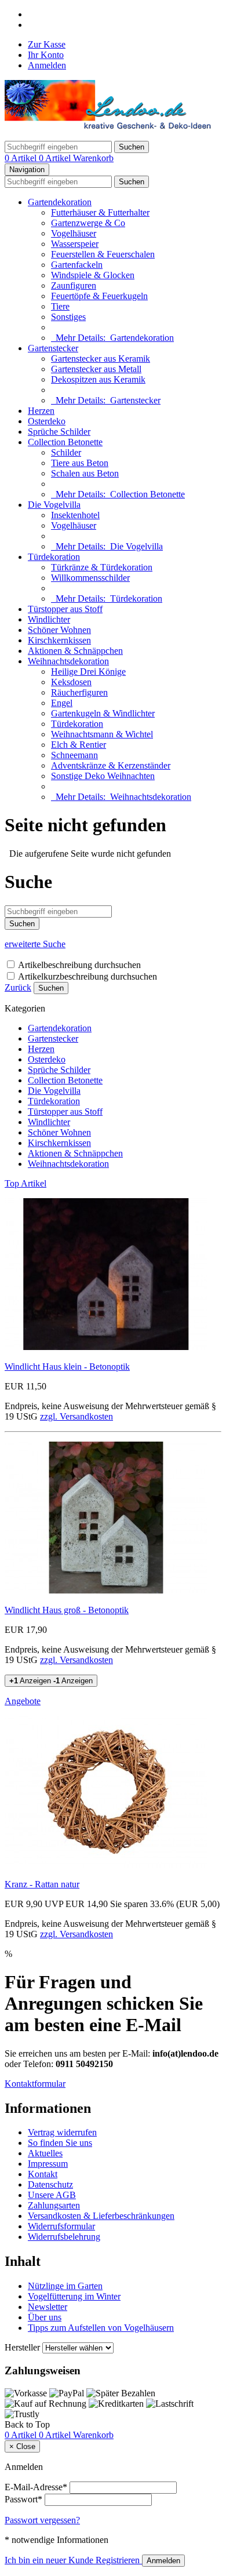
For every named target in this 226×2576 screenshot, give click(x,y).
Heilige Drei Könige (88, 671)
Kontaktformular (35, 2084)
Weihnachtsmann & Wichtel (102, 734)
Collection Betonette (65, 442)
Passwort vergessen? (42, 2520)
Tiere (60, 306)
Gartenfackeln (77, 265)
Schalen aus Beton (85, 473)
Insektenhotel (75, 515)
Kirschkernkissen (59, 640)
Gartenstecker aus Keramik (100, 358)
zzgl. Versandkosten (76, 1416)
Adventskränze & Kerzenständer (110, 765)
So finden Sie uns (60, 2143)
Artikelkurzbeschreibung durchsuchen (87, 976)
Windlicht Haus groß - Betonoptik (67, 1610)
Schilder (66, 452)
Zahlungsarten (54, 2205)
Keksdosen (71, 682)
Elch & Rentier (78, 744)
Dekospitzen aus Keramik (98, 379)
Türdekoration (54, 557)
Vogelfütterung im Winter (74, 2296)
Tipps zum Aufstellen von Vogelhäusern (101, 2328)
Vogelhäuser (73, 233)
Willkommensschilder (90, 578)
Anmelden (47, 65)
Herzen (41, 411)
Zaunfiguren (73, 285)
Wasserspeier (75, 244)
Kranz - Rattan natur (42, 1884)
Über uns (44, 2317)
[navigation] (27, 2424)
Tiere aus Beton (79, 463)
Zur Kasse (46, 44)
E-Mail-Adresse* (36, 2487)
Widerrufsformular (61, 2226)
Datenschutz (50, 2184)
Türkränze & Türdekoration (101, 567)
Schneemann (74, 755)
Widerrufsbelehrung (64, 2237)
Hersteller (22, 2347)
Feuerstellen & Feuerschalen (103, 254)
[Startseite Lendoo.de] (110, 126)
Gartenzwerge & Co (88, 223)
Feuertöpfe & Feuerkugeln (99, 296)
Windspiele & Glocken (92, 275)
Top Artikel (25, 1183)
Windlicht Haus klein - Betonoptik (67, 1366)
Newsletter (47, 2307)
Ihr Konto (46, 55)
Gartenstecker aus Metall (96, 369)
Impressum (48, 2164)
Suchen (51, 988)
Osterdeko (46, 421)
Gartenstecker (53, 348)
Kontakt (42, 2174)
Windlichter (49, 619)
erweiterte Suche (35, 944)
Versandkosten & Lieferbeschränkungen (101, 2216)
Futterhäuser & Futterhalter (100, 212)
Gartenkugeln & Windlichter (103, 713)
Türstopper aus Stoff (65, 609)
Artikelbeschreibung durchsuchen (79, 965)
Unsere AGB (52, 2195)
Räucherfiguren (79, 692)
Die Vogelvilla (54, 505)
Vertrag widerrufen (62, 2132)
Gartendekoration (60, 202)
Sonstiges (68, 317)
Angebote (23, 1701)
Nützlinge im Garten (65, 2286)
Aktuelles (45, 2153)
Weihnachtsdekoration (68, 661)
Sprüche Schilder (59, 431)
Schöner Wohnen (59, 630)
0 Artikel (22, 158)
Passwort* (23, 2499)
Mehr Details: (112, 338)
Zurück (18, 987)
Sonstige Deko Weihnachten (103, 776)
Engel (61, 703)
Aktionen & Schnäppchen (75, 651)
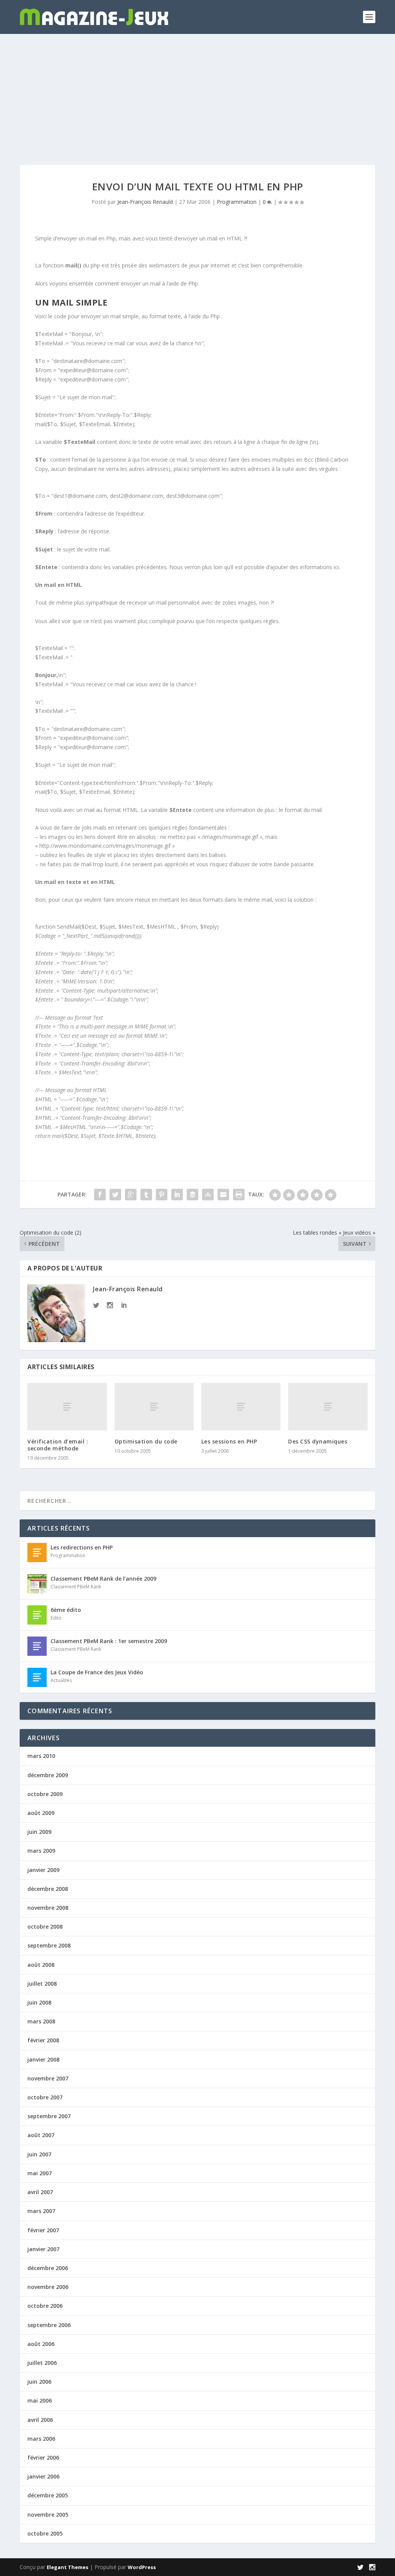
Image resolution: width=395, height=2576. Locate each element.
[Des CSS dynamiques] (327, 1406)
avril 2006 (40, 2419)
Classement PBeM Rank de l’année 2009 (103, 1578)
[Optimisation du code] (154, 1406)
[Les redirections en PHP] (37, 1552)
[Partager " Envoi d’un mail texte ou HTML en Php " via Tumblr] (146, 1194)
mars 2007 (41, 2211)
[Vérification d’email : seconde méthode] (66, 1406)
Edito (56, 1618)
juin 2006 (39, 2381)
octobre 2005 (44, 2533)
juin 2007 (39, 2154)
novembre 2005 (47, 2514)
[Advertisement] (197, 92)
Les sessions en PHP (229, 1441)
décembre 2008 (47, 1888)
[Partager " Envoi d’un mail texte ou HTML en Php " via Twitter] (115, 1194)
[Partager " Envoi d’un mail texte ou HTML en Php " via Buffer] (192, 1194)
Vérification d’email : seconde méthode (57, 1445)
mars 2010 (41, 1755)
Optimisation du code (146, 1441)
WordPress (142, 2567)
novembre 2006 (47, 2286)
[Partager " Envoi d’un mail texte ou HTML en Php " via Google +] (130, 1194)
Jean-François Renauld (145, 201)
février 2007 (43, 2230)
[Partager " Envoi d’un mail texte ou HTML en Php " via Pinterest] (161, 1194)
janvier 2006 (43, 2476)
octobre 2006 (44, 2305)
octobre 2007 (44, 2097)
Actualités (61, 1680)
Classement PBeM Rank (76, 1586)
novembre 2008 (47, 1907)
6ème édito (66, 1609)
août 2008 (40, 1964)
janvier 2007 (43, 2249)
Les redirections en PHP (82, 1547)
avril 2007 (40, 2192)
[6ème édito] (37, 1615)
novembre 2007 (47, 2078)
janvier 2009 (43, 1870)
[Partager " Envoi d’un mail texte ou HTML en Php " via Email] (223, 1194)
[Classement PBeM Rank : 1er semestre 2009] (37, 1646)
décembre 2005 (47, 2495)
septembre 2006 (49, 2325)
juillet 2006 (42, 2362)
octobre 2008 (44, 1926)
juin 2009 (39, 1831)
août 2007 (40, 2135)
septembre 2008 (49, 1945)
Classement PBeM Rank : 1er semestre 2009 (109, 1641)
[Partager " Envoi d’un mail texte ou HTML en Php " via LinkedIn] (177, 1194)
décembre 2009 (47, 1775)
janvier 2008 (43, 2059)
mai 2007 (39, 2173)
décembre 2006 (47, 2268)
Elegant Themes (67, 2567)
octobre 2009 (44, 1794)
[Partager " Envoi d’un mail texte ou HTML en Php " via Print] (238, 1194)
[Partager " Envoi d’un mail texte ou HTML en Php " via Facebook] (100, 1194)
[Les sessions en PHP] (240, 1406)
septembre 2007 (49, 2116)
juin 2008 (39, 2002)
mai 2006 (39, 2400)
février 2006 (43, 2457)
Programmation (237, 201)
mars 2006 (41, 2438)
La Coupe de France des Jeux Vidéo (97, 1672)
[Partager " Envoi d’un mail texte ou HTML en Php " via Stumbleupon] (208, 1194)
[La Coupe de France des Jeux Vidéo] (37, 1677)
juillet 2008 (42, 1983)
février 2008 (43, 2040)
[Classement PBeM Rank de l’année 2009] (37, 1583)
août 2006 (40, 2343)
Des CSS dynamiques (317, 1441)
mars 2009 (41, 1850)
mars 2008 (41, 2021)
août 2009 (40, 1812)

--

Your task:
What you return must match, character for character, the lines above from the one with "erweiterte Suche (35, 944)" through the one with "[Vérification d’email : seconde", minus any pictures.

Task solution:
erweiterte Suche (35, 944)
Versandkosten & Lieferbeschränkungen (101, 2216)
Futterhäuser & Futterhalter (100, 212)
Gartenkugeln & Windlichter (103, 713)
Türstopper aus Stoff (65, 609)
Artikelbeschreibung durchsuchen (79, 965)
Unsere AGB (52, 2195)
Räucherfiguren (79, 692)
Die Vogelvilla (54, 505)
Vertrag widerrufen (62, 2132)
Gartendekoration (60, 202)
Sonstiges (68, 317)
Angebote (23, 1701)
Nützlinge im Garten (65, 2286)
Aktuelles (45, 2153)
Weihnachtsdekoration (68, 661)
Sprüche Schilder (59, 431)
Schöner Wohnen (59, 630)
0 Artikel (22, 158)
Passwort* (23, 2499)
Mehr Details: (112, 338)
Zurück (18, 987)
Sonstige Deko Weihnachten (103, 776)
Engel (61, 703)
Aktionen & Schnäppchen (75, 651)
Image resolution: width=395, height=2576. Locate each element.
[Des CSS dynamiques] (327, 1406)
avril 2006 (40, 2419)
Classement PBeM Rank de l’année 2009 (103, 1578)
[Optimisation du code] (154, 1406)
[Les redirections en PHP] (37, 1552)
[Partager " Envoi d’un mail texte ou HTML en Php " via Tumblr] (146, 1194)
mars 2007 (41, 2211)
[Vérification d’email : seconde méthode] (66, 1406)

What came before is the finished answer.